Pada Kamis (18/6), Selandia Baru kembali melaporkan satu kasus baru COVID-19 di wilayahnya dalam 24 jam terakhir. Satu kasus baru ini berasal dari seorang pelancong asal Pakistan. Adapun kasus impor ini dilaporkan setelah dua kasus impor lainnya yang dilaporkan pada awal pekan.

Pejabat kesehatan Selandia Baru pun meminta maaf atas munculnya kasus-kasus baru tersebut. Satu kasus terbaru yang dilaporkan di Selandia Baru ini melibatkan seorang pria berusia sekitar 60 tahun yang menjalani karantina usai tiba dari Pakistan pada 13 Juni, dengan pesawat Air New Zealand via Melbourne, Australia. Pria tersebut menunjukkan gejala COVID-19 pada 15 Juni.

Perjalanan penanganan COVID-19 di Selandia Baru itu tentu saja akan menjadi patokan pemerintah untuk tetap waspada terhadap kemunculan kasus baru.

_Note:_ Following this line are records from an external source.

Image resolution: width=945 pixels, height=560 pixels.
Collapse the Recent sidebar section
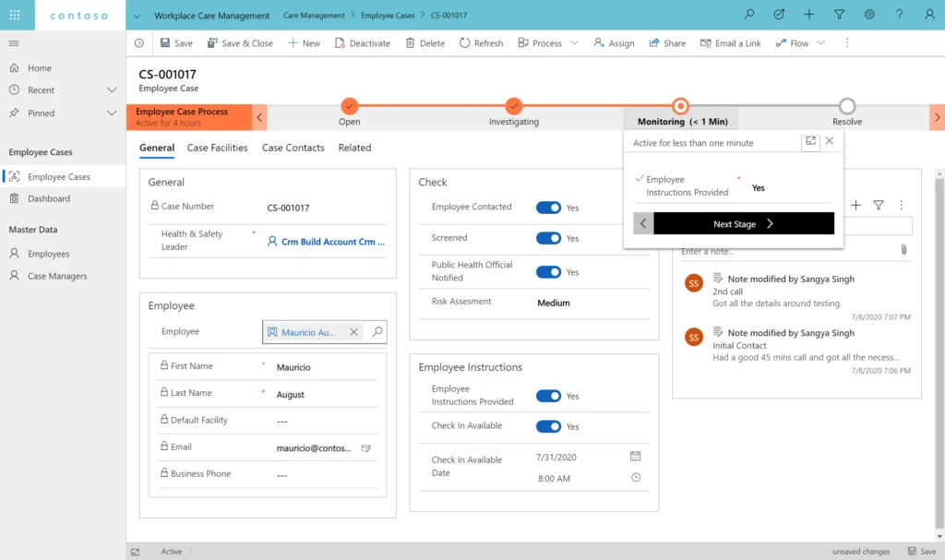112,89
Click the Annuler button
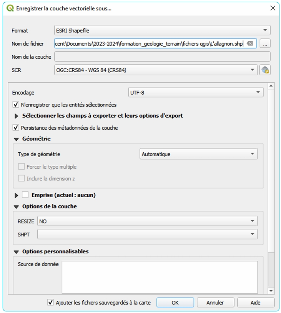 [215, 303]
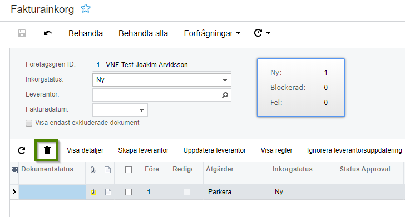Screen dimensions: 405x217
Task: Check the Redigera checkbox in the first row
Action: [x=187, y=192]
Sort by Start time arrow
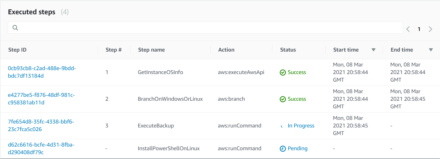 374,50
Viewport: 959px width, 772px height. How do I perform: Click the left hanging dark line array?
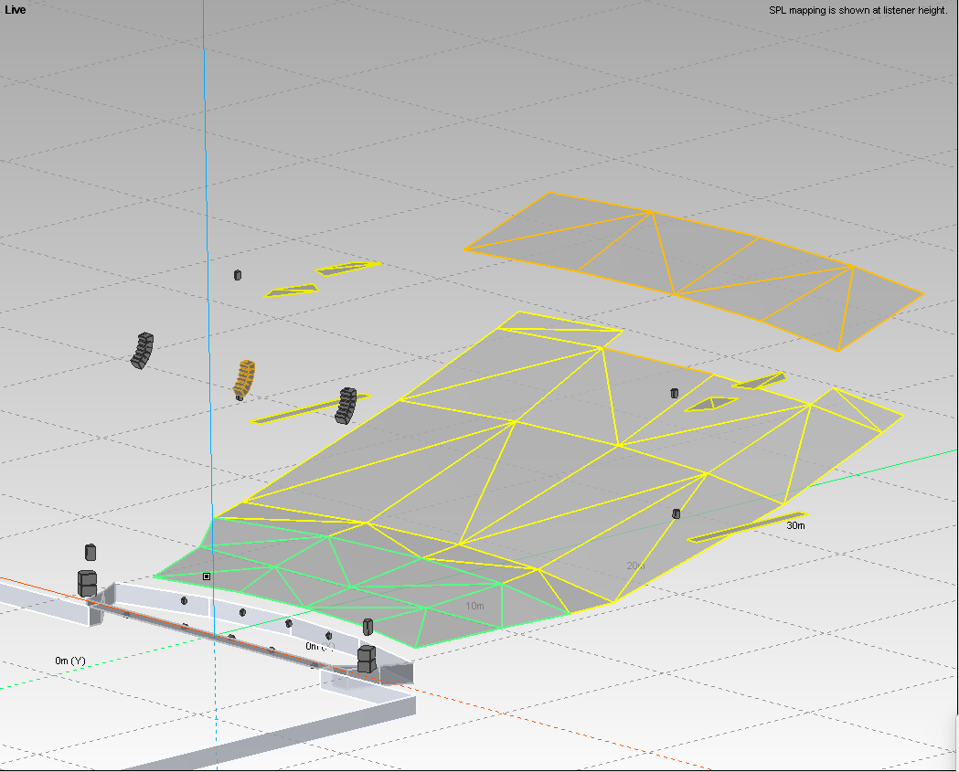[x=142, y=351]
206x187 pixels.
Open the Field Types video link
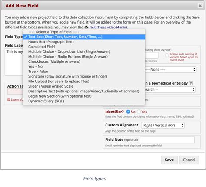(x=109, y=27)
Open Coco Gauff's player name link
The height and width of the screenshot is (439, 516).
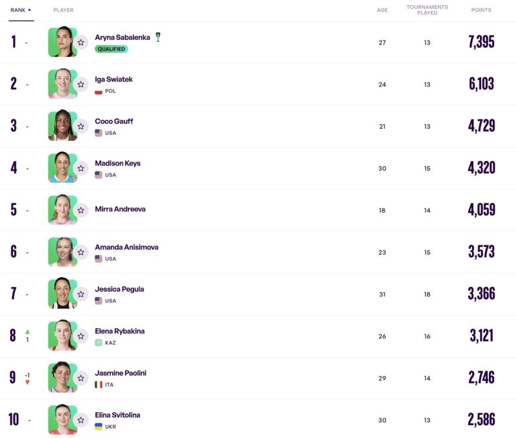(x=114, y=121)
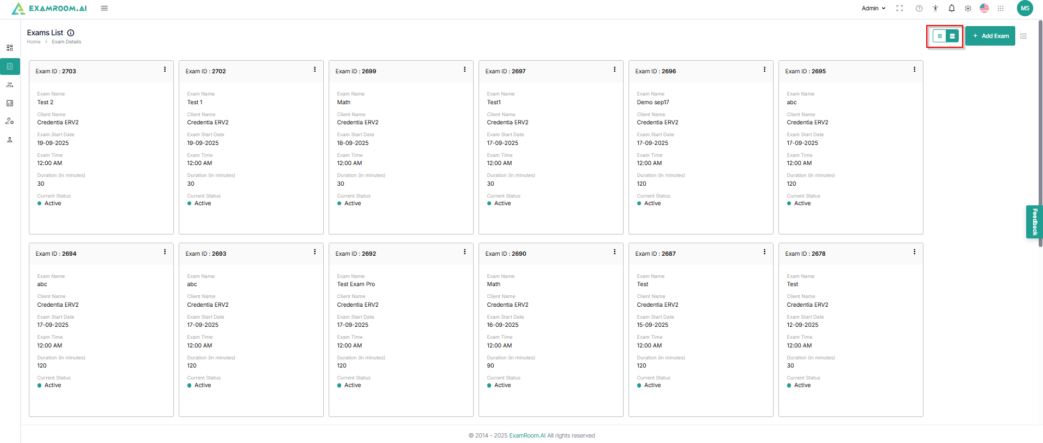Open the Feedback side tab
Image resolution: width=1043 pixels, height=443 pixels.
coord(1034,222)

Misalnya saja kalau melihat Vietnam, yang selama tiga bulan terakhir sempat tanpa penularan kasus COVID-19 domestik, baru-baru ini justru berjuang untuk mengendalikan wabah di Da Nang.

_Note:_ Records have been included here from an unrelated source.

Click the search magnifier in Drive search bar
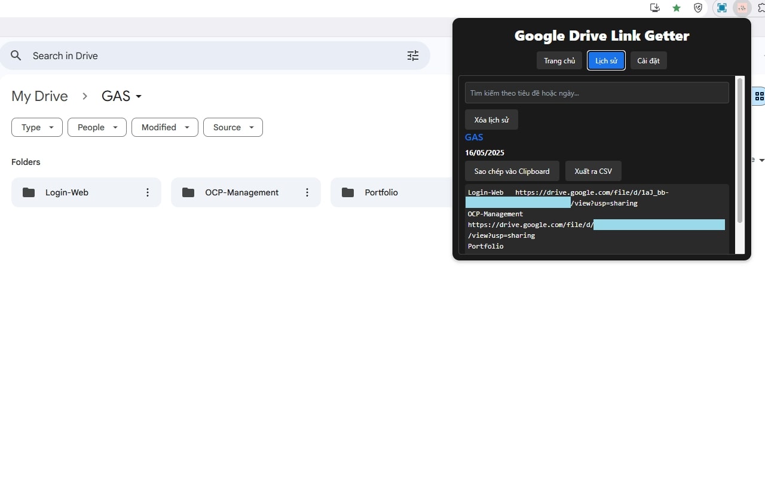 tap(16, 56)
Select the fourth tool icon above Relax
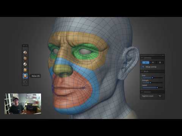182x136 pixels. click(25, 70)
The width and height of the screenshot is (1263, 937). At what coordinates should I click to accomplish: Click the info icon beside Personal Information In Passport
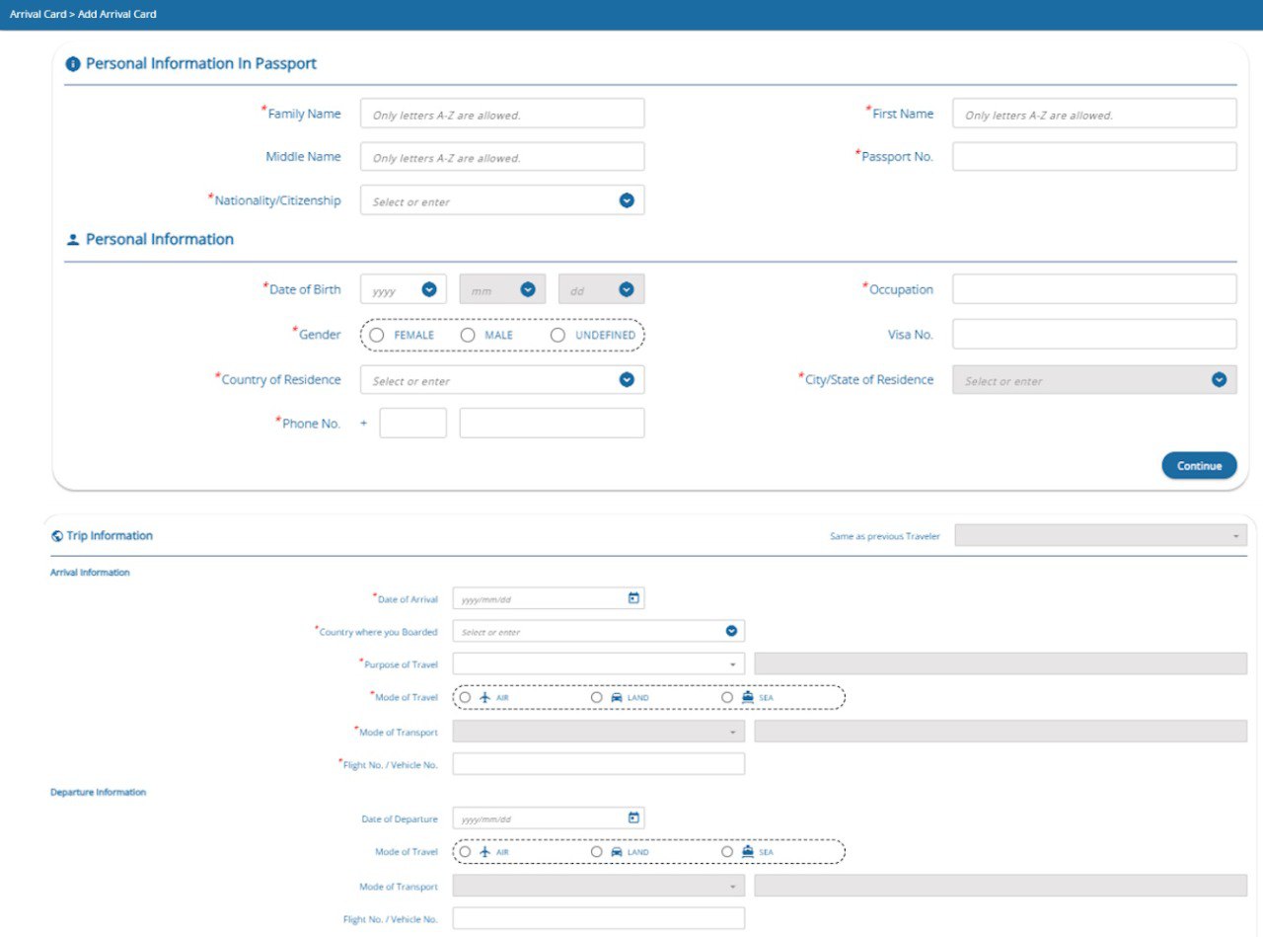click(x=72, y=64)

Demikian pula tetangga Selandia Baru, Australia. Melbourne, kota terbesar kedua negara tersebut, telah di-lockdown selama enam minggu karena lonjakan kasus. Gelombang kedua kasus di Melbourne sebagian besar disebabkan oleh pelanggaran karantina.

Minggu lalu, Selandia Baru pun meningkatkan pengujian di fasilitas dan klinik karantina, dan mulai menyiapkan pelacakan berbasis Bluetooth.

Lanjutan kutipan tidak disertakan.